Em família, a fé acompanha todas as idades da vida,
a começar pela infância: as crianças aprendem a confiar no amor de seus pais.
Por isso, é importante que os pais cultivem práticas de fé comuns na família,
que acompanhem o amadurecimento da fé dos filhos, crianças e jovens...
Assimilada e aprofundada em família, a fé torna-se
luz para iluminar todas as relações sociais.
No centro da fé Bíblica, há o amor de
Deus, e o seu cuidado concreto a cada pessoa...

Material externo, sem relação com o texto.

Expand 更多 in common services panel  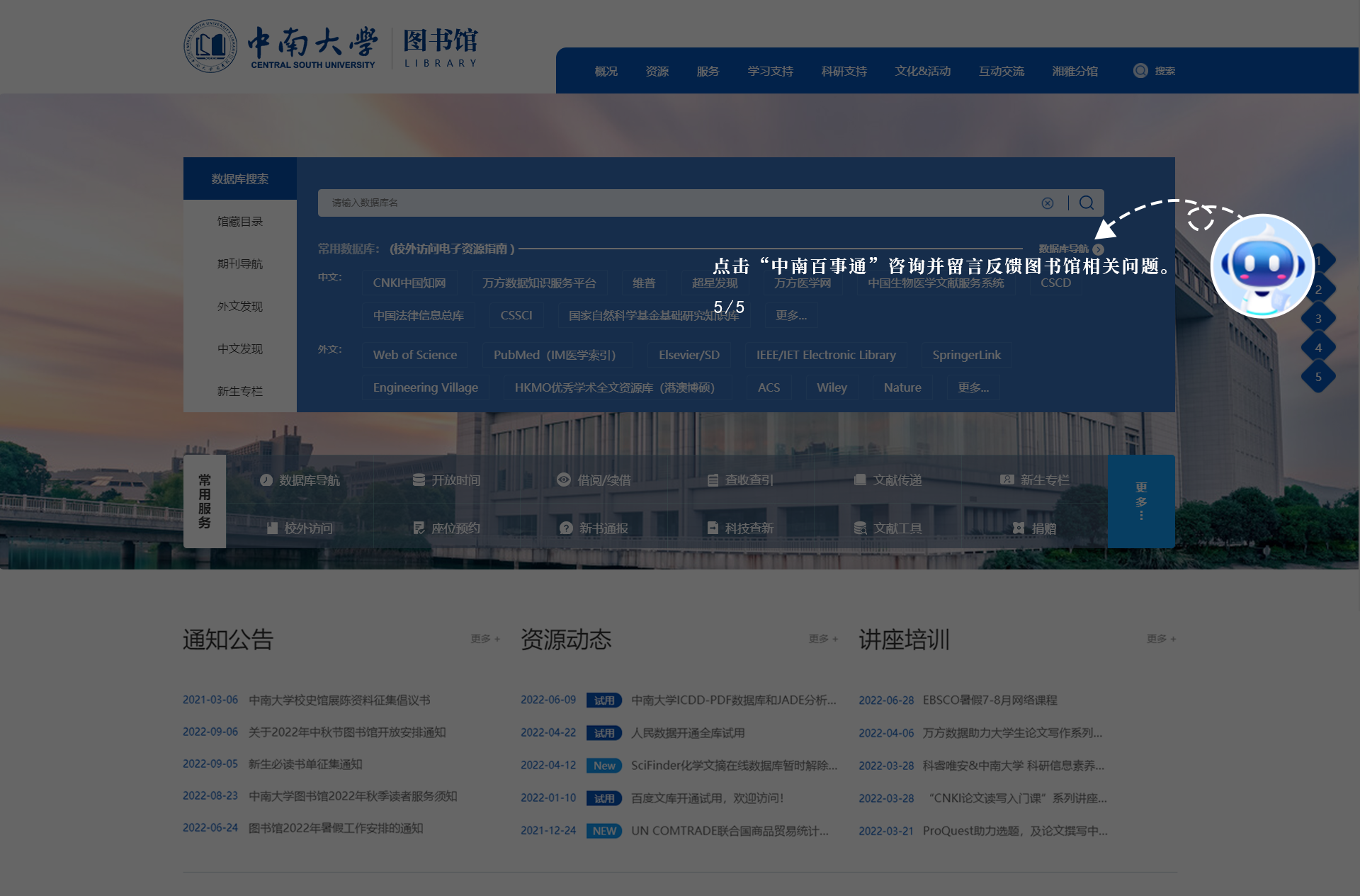[1140, 501]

A fé, ao revelar-nos o amor de Deus
Criador, faz-nos olhar com maior respeito para a natureza, ajuda-nos a
encontrar modelos de progresso, que não se baseiem apenas na utilidade e no lucro, mas considerem a criação como dom.
Quando
a fé esmorece, há o risco de esmorecerem também os fundamentos do viver. Se
tiramos a fé em Deus das nossas cidades, enfraquecer-se-á a confiança entre
nós, apenas o medo nos manterá unidos, e a estabilidade ficará ameaçada.

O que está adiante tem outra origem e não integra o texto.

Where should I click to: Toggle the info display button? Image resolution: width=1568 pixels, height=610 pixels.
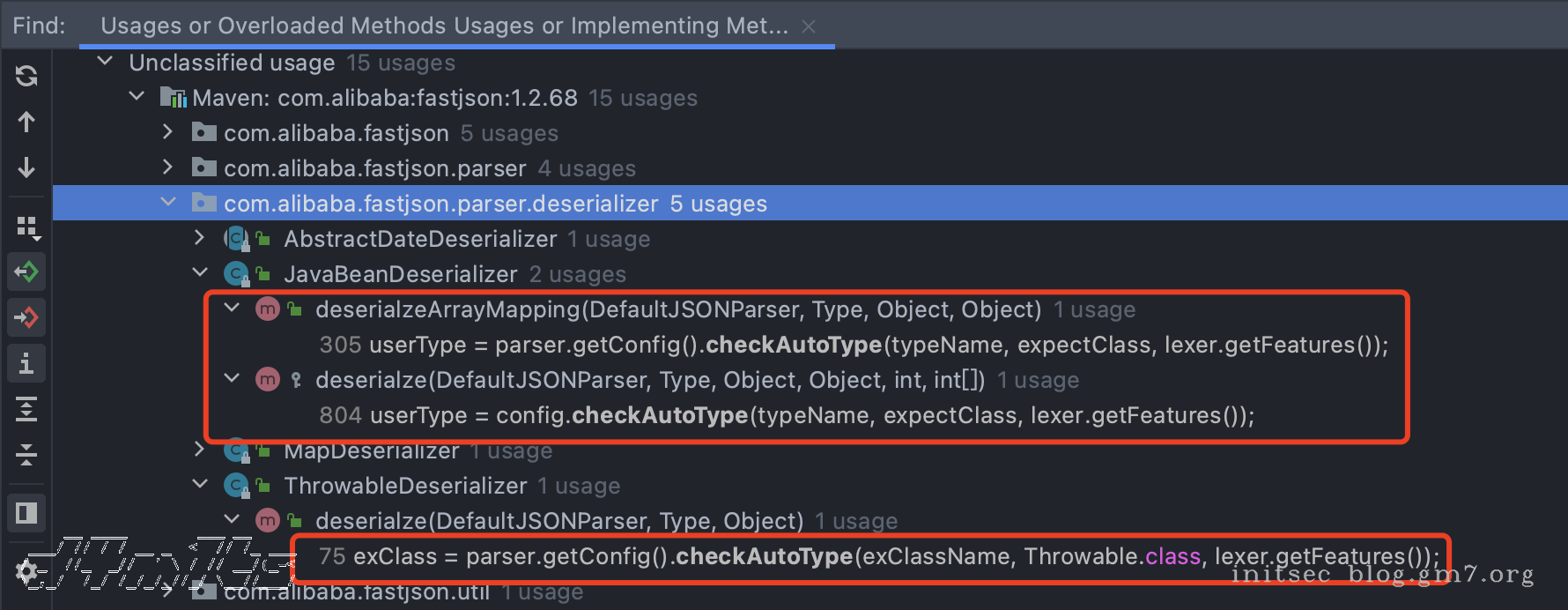pyautogui.click(x=26, y=363)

Afirma a Carta aos Hebreus: « Deus não
Se envergonha de ser chamado o “seu
Deus”, porque preparou para eles uma cidade » (Heb 11, 16).
A fé ilumina a
vida social: possui uma luz criadora para cada momento novo da história...
A fé não é luz que dissipa todas as
nossas trevas, mas lâmpada que guia os nossos passos na noite, e isto basta
para o caminho.
Ao homem que sofre, Deus não dá um
raciocínio que explique tudo, mas oferece a sua resposta sob a forma duma
presença que o acompanha...
FELIZ DAQUELA QUE ACREDITOU (cf. Lc 1, 45)
Lucas explica o
significado da « terra boa »: « São aqueles que, tendo ouvido a palavra com um
coração bom e virtuoso, conservam-na e dão fruto com a sua perseverança » (Lc
8, 15).
A Palavra ouvida
e conservada, pode constituir um retrato implícito da fé da Virgem Maria;
ORAÇÃO
À MARIA
Ajudai, ó Mãe, a nossa fé.
Abri o
nosso ouvido à Palavra, para reconhecermos a voz de Deus e a sua chamada.
Despertai
em nós o desejo de seguir os seus passos, saindo da nossa terra e acolhendo a
sua promessa.
Ajudai-nos a
deixar-nos tocar pelo seu amor, para podermos tocá-Lo com a fé.
Ajudai-nos a confiar-nos
plenamente a Ele, a crer no seu amor, sobretudo nos momentos de tribulação e
cruz, quando a nossa fé é chamada a amadurecer.
Semeai,
na nossa fé, a alegria do Ressuscitado.
Recordai-nos que quem crê nunca está sozinho.
Ensinai-nos
a ver com os olhos de Jesus, para que Ele seja luz em nosso caminho.
E que esta luz da fé cresça sempre em nós até chegar
aquele dia sem ocaso que é o próprio Cristo, vosso Filho, nosso Senhor. Amém.